> Page extract:
◇ ◇ ◇ ◇

Disagree. Slow motion ethnic cleansing (used above) is a pretty sound description.
Like any other good Conspiracy Theory, it demands that the villains be Genius Fools.
The Israelis want to exterminate the Arabs in their sphere of influence (honest!), and they can get away with it because the rest of the world (except for a few usual suspects) has been deceived but Israelis are just really lazy and incompetent so they’re doing it in “slow motion”… whereby the population in question steadily increases year by year.
This just proves how duplicitous the Israelis are: their slow-motion-genocide results in an increase in their targeted population, every year, without fail.
Nefarious!
You just don’t realize they are in bed with the lizard aliens from V, Finn. It’s one of those blind spots you have…
-XT
That doesn’t sound very kosher.
Not only that, Islam is a harvesting tool of the Repto Sapiens.
The secret Hebrew code is here.
And this is how these threads inevitably end up, arguing with the unfortunate cases who are desperate to apologise and justify ethnic cleansing. Even sources like Israeli historians who are using actual IDF documents are rubbished, facts become fiction. Palestinians using the now-internationally recognised right of resistance become terrorists, Israeli terrorists who actually attacked women and children and made attempts to ally with the Nazis don’t get a mention. However you want to apologise and explain away mass murder ethnic cleansing I suppose is entirely up to you, but it’s a sad spectacle.

◇ ◇ ◇ ◇

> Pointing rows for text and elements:
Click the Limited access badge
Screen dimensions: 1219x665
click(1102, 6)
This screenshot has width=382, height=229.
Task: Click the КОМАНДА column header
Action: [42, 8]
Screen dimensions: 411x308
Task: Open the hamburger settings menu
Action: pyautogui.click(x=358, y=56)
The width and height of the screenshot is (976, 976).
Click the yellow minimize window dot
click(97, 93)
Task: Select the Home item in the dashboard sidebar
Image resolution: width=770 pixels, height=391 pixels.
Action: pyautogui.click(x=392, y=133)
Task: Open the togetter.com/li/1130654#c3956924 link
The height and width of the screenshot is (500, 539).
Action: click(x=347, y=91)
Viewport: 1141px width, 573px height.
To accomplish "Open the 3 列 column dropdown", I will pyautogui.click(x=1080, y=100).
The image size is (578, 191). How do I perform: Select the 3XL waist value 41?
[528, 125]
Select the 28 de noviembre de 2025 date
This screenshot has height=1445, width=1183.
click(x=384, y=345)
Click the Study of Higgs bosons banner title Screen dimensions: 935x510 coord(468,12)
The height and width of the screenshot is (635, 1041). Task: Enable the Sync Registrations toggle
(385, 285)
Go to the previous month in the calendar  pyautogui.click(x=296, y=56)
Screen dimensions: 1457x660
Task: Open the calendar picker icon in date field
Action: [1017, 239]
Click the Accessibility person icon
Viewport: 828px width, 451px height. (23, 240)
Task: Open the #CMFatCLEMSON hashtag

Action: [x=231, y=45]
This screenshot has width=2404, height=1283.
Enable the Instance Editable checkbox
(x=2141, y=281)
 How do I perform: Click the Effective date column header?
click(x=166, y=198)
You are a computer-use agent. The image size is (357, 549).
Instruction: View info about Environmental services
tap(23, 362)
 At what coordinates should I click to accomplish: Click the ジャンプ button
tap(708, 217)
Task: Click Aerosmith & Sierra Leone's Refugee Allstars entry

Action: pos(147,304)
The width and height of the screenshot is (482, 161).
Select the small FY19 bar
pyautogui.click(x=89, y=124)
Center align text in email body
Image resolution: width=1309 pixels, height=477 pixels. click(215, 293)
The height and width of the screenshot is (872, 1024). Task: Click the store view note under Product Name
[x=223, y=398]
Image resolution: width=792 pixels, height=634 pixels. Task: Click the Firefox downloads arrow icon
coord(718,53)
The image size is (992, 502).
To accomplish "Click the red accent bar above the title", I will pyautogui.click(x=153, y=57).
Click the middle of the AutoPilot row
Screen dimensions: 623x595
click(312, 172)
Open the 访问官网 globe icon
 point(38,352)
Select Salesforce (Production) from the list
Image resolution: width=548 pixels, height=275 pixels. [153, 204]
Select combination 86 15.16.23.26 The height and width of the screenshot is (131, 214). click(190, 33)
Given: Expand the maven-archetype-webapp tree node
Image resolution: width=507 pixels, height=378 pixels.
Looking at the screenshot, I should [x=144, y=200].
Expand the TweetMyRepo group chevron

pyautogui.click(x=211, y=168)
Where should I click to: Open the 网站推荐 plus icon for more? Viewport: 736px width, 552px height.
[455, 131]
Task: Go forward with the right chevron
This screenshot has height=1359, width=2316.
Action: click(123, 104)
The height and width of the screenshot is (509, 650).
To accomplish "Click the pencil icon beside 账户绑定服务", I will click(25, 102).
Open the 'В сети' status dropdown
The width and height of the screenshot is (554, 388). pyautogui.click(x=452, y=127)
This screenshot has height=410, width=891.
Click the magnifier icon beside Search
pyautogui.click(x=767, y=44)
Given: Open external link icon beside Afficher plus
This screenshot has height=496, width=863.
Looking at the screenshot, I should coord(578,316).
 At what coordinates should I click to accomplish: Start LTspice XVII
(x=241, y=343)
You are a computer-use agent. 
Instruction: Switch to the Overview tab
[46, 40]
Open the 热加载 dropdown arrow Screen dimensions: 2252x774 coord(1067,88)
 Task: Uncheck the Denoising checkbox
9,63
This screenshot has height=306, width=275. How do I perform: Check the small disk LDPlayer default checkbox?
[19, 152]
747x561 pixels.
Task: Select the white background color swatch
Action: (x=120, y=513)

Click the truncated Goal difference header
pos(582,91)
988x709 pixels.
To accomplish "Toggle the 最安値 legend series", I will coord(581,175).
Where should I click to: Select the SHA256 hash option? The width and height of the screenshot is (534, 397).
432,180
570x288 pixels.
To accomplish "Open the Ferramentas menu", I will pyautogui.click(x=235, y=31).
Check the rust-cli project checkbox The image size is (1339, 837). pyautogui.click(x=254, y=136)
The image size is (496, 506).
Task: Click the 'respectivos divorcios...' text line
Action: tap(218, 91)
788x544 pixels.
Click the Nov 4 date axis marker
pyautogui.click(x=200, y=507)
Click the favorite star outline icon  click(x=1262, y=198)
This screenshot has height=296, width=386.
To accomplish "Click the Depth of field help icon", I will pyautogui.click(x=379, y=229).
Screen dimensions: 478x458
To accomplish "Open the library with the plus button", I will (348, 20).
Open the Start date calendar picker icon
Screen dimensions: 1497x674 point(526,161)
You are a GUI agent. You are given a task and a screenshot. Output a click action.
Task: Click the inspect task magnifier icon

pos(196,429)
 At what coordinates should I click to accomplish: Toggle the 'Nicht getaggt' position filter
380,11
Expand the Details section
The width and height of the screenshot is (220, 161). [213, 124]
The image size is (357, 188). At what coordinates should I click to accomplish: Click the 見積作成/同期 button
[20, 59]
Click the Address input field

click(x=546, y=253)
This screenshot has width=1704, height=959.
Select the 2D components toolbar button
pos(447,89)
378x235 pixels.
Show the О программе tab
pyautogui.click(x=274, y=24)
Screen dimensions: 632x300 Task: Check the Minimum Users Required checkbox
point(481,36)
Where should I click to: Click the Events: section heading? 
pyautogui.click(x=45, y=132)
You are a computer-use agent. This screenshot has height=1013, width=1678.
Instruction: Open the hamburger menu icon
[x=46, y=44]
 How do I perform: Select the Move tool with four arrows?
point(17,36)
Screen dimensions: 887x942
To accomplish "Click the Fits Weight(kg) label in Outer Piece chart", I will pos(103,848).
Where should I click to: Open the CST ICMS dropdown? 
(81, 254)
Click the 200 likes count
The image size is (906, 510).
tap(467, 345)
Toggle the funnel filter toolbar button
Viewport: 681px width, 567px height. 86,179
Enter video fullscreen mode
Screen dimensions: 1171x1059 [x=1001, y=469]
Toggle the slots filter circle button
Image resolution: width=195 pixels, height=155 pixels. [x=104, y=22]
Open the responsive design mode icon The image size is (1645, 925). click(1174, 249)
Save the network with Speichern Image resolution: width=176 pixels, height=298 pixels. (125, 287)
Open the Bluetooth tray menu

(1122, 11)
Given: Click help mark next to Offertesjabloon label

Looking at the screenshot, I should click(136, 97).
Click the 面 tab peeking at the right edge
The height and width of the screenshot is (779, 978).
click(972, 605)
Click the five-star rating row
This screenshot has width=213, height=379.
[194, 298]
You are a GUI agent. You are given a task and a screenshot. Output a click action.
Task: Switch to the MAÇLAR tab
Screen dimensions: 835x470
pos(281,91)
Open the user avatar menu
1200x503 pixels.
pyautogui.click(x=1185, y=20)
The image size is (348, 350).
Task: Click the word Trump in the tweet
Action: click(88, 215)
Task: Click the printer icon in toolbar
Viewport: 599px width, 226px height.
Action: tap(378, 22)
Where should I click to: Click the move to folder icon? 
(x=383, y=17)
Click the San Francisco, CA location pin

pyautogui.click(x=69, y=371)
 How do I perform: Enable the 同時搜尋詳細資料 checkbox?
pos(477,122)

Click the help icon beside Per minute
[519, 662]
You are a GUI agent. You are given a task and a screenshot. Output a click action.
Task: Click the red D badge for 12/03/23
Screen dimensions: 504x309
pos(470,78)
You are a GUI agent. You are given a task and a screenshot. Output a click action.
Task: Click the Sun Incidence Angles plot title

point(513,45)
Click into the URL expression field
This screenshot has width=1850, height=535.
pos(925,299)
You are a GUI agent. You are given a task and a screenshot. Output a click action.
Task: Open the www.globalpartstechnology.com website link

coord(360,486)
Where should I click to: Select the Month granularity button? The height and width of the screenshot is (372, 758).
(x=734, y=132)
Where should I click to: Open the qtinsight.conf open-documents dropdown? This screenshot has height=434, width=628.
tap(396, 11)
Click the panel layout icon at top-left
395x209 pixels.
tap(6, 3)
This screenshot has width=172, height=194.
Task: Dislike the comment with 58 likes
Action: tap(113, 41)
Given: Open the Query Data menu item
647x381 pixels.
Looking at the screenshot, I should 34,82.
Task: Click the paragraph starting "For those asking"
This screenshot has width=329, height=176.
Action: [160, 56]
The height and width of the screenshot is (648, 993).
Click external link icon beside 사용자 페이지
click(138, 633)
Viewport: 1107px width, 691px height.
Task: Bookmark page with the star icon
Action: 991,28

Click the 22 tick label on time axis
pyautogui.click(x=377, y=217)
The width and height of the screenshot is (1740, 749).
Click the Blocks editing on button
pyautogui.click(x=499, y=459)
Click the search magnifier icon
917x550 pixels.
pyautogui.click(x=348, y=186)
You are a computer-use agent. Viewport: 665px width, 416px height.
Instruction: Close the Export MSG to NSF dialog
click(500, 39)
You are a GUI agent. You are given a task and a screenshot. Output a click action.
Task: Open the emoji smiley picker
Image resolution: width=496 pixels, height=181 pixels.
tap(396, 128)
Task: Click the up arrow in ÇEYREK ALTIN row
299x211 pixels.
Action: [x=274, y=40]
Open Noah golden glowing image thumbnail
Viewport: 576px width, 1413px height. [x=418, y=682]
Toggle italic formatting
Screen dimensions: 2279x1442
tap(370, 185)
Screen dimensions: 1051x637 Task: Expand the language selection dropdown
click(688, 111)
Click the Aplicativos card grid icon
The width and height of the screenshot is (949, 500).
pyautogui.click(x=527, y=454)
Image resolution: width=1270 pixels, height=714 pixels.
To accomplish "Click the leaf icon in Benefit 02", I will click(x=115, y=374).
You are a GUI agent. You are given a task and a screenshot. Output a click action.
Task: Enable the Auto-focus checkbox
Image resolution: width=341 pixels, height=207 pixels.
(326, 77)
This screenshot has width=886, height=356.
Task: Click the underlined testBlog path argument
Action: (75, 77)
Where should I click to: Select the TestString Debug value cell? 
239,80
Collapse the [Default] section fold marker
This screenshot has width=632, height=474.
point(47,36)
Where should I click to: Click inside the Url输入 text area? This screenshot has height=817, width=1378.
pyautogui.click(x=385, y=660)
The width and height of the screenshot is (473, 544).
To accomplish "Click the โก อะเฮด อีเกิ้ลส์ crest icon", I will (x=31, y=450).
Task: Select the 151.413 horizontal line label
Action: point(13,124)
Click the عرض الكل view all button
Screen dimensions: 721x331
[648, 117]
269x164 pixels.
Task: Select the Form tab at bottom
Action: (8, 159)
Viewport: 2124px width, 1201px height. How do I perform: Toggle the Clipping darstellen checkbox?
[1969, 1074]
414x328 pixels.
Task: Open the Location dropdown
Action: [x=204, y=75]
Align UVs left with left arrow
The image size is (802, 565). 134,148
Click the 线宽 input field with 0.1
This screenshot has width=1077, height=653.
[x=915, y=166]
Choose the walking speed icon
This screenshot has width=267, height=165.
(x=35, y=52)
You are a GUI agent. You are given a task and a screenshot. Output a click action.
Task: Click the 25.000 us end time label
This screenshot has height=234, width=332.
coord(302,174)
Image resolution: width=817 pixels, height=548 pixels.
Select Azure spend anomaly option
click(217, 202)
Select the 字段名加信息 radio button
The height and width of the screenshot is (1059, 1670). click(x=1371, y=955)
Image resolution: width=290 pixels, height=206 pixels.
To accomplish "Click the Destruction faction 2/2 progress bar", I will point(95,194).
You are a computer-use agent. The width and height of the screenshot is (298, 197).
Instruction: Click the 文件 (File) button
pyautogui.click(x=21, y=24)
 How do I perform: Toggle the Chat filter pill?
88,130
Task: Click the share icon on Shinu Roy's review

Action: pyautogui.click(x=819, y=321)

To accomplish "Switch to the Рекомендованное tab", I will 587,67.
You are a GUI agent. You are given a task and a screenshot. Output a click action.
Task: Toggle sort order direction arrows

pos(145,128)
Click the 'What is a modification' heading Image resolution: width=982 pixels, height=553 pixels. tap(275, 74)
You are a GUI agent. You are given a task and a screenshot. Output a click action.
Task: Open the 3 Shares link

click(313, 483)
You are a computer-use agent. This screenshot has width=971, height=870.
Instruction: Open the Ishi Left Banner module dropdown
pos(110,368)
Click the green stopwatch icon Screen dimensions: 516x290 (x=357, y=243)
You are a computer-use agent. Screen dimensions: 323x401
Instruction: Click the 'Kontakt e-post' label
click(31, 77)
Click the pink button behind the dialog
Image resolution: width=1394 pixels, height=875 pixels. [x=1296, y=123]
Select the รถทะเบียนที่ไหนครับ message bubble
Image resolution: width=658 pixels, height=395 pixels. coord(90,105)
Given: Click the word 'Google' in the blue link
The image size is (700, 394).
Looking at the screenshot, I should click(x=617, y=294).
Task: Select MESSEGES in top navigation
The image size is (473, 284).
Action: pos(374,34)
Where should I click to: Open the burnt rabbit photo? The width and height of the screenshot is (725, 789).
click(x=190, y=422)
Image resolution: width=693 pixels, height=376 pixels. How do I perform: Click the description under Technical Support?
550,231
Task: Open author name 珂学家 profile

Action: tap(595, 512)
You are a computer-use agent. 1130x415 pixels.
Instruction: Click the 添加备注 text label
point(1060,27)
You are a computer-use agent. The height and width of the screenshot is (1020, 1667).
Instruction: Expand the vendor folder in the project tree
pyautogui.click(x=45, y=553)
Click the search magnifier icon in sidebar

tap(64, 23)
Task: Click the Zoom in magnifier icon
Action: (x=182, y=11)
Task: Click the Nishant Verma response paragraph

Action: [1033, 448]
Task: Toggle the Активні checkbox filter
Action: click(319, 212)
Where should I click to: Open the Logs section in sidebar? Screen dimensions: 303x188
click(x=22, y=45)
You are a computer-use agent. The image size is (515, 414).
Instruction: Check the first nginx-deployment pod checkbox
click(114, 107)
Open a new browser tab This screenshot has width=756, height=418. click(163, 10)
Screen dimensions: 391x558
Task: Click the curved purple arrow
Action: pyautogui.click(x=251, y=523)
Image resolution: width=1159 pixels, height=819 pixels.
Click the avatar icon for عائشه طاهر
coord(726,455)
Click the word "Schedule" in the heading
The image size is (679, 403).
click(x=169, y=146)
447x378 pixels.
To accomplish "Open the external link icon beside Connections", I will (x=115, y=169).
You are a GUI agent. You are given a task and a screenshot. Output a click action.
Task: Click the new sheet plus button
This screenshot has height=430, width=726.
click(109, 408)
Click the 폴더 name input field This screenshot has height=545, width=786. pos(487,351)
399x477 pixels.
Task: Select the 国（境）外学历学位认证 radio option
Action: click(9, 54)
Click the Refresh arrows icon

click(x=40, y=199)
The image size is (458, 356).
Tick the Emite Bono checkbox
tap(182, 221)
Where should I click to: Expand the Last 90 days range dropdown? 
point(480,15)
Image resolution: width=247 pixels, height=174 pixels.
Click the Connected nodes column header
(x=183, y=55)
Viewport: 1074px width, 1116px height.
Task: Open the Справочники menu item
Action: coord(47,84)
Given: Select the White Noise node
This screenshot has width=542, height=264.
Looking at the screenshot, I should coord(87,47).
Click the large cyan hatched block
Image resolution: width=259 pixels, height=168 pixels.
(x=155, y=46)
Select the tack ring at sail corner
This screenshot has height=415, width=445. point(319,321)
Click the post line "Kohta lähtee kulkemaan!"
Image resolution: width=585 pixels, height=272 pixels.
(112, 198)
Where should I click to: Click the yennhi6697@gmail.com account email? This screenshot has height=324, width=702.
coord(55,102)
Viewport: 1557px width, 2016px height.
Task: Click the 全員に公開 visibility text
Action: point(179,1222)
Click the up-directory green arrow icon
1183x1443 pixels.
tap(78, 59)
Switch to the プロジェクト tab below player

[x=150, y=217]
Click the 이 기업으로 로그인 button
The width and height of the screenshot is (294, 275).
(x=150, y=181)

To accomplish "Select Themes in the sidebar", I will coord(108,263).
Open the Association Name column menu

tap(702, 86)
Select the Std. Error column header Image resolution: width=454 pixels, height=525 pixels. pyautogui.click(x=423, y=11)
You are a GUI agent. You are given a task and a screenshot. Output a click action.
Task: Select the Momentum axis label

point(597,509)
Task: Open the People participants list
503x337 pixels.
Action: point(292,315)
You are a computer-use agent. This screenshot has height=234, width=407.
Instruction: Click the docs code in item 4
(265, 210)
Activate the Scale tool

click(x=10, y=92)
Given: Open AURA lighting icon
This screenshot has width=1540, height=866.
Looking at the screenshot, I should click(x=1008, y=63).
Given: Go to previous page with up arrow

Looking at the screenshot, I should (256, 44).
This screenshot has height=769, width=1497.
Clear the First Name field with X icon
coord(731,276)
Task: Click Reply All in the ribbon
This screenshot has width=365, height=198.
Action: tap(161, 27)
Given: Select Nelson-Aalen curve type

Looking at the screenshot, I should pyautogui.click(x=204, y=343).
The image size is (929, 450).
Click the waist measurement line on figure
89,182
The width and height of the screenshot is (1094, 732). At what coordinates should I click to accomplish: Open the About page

◇ ◇ ◇ ◇

> Description of the task: In the forum thread, what kind of documents are the Israeli historians said to be using?

> Worked solution: Actual IDF documents.